YOUR TASK ▸ Extract the entries from the beginning through the line containing "pyautogui.click(x=269, y=210)", inclusive, and reproduce those lines verbatim.

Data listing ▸
+++

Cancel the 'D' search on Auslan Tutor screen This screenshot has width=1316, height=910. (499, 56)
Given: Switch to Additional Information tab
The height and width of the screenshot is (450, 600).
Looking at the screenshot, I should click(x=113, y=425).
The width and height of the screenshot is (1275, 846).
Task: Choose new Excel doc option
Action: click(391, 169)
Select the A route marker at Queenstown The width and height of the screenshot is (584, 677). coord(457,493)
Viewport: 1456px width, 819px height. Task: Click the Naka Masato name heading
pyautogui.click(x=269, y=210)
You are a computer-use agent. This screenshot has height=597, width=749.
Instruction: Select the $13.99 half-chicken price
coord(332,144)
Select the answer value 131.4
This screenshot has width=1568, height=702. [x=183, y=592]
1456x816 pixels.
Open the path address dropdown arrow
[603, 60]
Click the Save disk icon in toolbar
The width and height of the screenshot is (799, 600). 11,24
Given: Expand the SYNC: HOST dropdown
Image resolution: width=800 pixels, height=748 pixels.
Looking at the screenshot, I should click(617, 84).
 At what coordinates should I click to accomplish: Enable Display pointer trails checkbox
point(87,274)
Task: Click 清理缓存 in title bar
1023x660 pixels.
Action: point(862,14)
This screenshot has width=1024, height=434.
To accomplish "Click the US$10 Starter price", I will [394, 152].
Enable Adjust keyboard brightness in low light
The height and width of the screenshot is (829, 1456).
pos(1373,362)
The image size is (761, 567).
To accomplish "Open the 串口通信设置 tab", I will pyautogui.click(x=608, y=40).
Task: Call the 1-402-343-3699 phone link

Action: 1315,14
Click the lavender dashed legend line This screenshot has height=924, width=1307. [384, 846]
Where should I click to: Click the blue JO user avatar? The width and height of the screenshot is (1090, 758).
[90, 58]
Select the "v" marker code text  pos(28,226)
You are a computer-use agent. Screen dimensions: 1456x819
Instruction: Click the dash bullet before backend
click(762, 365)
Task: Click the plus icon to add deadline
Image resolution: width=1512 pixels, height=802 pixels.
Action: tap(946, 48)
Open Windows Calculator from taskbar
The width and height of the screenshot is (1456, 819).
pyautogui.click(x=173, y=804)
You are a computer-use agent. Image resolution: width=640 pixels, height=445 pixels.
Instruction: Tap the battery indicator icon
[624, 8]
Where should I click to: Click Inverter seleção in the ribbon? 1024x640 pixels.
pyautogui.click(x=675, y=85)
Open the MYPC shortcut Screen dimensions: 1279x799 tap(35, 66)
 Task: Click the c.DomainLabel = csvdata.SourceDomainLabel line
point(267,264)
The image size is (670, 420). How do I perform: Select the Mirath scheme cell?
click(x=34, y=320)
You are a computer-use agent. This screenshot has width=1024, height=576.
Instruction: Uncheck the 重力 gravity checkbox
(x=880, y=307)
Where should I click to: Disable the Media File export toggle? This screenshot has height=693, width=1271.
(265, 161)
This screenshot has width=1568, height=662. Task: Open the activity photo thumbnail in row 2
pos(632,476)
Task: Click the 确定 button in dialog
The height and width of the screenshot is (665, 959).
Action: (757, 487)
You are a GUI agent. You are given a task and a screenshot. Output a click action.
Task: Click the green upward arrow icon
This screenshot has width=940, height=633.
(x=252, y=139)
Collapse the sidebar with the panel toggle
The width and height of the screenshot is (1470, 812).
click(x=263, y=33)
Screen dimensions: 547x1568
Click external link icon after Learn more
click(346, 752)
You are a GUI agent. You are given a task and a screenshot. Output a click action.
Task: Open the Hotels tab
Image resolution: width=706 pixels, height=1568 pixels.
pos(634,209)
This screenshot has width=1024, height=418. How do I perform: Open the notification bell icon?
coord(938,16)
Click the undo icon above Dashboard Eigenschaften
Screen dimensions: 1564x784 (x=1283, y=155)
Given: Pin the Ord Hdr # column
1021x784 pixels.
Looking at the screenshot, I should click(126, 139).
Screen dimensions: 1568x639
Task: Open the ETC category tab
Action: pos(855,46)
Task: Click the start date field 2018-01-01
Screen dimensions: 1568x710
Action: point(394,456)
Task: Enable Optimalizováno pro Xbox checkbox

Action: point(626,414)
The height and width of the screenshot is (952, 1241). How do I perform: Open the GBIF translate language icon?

+++

ANSWER IN FULL ▸
Cancel the 'D' search on Auslan Tutor screen This screenshot has width=1316, height=910. (499, 56)
Given: Switch to Additional Information tab
The height and width of the screenshot is (450, 600).
Looking at the screenshot, I should click(x=113, y=425).
The width and height of the screenshot is (1275, 846).
Task: Choose new Excel doc option
Action: click(391, 169)
Select the A route marker at Queenstown The width and height of the screenshot is (584, 677). coord(457,493)
Viewport: 1456px width, 819px height. Task: Click the Naka Masato name heading
pyautogui.click(x=269, y=210)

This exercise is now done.